You can enable GREF Logging to see when GREFs are created and how many exist.

Abort due to JNI type mismatch

If you hand-roll JNI code, it's possible that the types won't match correctly, e.g. if you try to invoke java.lang.Runnable.run on a type that doesn't implement java.lang.Runnable. When this occurs, there will be a message similar to this in the Android Debug Log:

W/dalvikvm( 123): JNI WARNING: can't call Ljava/Type;;.method on instance of Lanother/java/Type;
W/dalvikvm( 123):              in Lmono/java/lang/RunnableImplementor;.n_run:()V (CallVoidMethodA)
...
E/dalvikvm( 123): VM aborting

Dynamic Code Support

Dynamic code does not compile

To use C# dynamic in your application or library, you have to add System.Core.dll, Microsoft.CSharp.dll and Mono.CSharp.dll to your project.

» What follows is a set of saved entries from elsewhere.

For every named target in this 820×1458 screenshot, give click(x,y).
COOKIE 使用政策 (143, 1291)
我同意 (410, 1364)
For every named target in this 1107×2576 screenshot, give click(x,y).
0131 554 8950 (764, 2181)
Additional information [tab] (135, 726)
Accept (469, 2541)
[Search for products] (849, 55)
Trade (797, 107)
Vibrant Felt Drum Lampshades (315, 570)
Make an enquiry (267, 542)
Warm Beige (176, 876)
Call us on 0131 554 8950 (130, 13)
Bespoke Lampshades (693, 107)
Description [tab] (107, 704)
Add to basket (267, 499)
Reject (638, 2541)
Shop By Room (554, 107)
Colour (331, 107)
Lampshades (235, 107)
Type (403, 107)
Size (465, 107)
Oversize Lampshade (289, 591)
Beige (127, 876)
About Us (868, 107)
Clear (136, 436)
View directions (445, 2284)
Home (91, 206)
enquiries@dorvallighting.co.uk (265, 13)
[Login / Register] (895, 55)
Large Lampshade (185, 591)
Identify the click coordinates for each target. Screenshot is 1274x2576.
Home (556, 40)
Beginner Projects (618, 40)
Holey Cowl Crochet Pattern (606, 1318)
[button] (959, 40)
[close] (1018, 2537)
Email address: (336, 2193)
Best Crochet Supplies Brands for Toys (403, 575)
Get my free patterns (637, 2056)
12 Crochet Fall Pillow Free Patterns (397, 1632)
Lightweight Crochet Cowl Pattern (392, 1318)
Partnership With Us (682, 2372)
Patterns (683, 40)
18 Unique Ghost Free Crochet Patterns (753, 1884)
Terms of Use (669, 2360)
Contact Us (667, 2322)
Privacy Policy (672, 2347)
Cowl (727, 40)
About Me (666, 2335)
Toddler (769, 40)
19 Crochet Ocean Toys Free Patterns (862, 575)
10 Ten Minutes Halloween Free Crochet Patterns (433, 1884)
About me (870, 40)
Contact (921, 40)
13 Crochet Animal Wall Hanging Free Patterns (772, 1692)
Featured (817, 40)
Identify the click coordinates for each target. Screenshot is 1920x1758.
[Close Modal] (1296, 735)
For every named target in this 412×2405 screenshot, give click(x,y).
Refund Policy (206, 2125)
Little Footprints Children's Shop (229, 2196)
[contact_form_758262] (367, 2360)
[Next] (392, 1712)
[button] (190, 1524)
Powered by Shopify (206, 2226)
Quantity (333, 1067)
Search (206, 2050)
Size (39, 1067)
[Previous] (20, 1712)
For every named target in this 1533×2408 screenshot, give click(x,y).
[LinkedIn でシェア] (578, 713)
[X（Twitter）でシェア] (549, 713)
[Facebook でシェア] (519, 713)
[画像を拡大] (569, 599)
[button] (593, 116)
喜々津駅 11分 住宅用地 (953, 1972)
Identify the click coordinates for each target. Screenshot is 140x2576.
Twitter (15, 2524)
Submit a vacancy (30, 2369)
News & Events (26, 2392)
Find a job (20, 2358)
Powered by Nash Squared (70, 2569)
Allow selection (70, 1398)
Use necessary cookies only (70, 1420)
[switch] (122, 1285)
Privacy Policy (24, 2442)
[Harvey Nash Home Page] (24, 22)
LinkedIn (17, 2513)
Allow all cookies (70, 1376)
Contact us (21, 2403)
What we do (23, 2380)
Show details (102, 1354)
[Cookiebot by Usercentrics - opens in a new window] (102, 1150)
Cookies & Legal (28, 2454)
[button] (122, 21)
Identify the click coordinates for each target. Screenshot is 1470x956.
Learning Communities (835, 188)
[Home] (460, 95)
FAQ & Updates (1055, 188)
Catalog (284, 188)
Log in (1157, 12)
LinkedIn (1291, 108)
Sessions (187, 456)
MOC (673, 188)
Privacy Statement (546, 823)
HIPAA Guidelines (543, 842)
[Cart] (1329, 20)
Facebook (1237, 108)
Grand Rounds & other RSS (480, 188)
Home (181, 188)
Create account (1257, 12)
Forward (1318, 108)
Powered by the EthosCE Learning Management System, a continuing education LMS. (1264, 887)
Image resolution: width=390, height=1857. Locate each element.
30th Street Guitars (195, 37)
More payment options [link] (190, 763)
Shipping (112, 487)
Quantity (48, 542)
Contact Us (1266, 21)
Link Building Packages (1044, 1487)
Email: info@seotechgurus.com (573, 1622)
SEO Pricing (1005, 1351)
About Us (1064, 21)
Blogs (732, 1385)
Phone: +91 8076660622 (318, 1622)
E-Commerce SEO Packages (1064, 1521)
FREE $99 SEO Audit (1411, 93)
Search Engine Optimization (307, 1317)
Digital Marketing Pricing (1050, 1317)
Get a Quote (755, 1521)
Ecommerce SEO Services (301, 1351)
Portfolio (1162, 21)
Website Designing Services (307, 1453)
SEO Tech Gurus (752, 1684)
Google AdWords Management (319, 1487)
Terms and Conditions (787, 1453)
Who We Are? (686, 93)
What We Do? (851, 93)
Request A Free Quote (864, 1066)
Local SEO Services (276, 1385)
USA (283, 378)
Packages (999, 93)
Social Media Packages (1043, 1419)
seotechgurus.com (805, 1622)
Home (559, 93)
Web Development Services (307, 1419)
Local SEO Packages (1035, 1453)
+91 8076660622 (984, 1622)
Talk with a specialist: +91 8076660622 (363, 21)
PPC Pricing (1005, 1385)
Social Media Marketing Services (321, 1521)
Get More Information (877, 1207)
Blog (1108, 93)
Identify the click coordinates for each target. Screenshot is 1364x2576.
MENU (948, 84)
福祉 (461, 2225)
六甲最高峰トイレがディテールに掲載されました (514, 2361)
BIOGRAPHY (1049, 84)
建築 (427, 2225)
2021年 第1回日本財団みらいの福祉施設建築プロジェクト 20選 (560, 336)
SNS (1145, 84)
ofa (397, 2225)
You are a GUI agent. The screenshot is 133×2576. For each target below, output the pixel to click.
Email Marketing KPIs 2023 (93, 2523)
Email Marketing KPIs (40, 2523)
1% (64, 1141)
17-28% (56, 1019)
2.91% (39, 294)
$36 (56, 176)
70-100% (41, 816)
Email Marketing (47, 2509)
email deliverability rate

In Release build, MissingMethodException occurs for dynamic code at run time.

  • It is likely that your application project does not have references to System.Core.dll, Microsoft.CSharp.dll or Mono.CSharp.dll. Make sure those assemblies are referenced.

    • Keep in mind that dynamic code always costs. If you need efficient code, consider not using dynamic code.
  • In the first preview, those assemblies were excluded unless types in each assembly are explicitly used by the application code. See the following for a workaround: http://lists.ximian.com/pipermail/mo...il/009798.html

Projects built with AOT+LLVM crash on x86 devices

When deploying an app built with AOT+LLVM on x86-based devices, you may see an exception error message similar to the following:

Assertion: should not be reached at /Users/.../external/mono/mono/mini/tramp-x86.c:124
Fatal signal 6 (SIGABRT), code -6 in tid 4051 (Xamarin.bug56111)

This is a known issue – the workaround is to disable LLVM.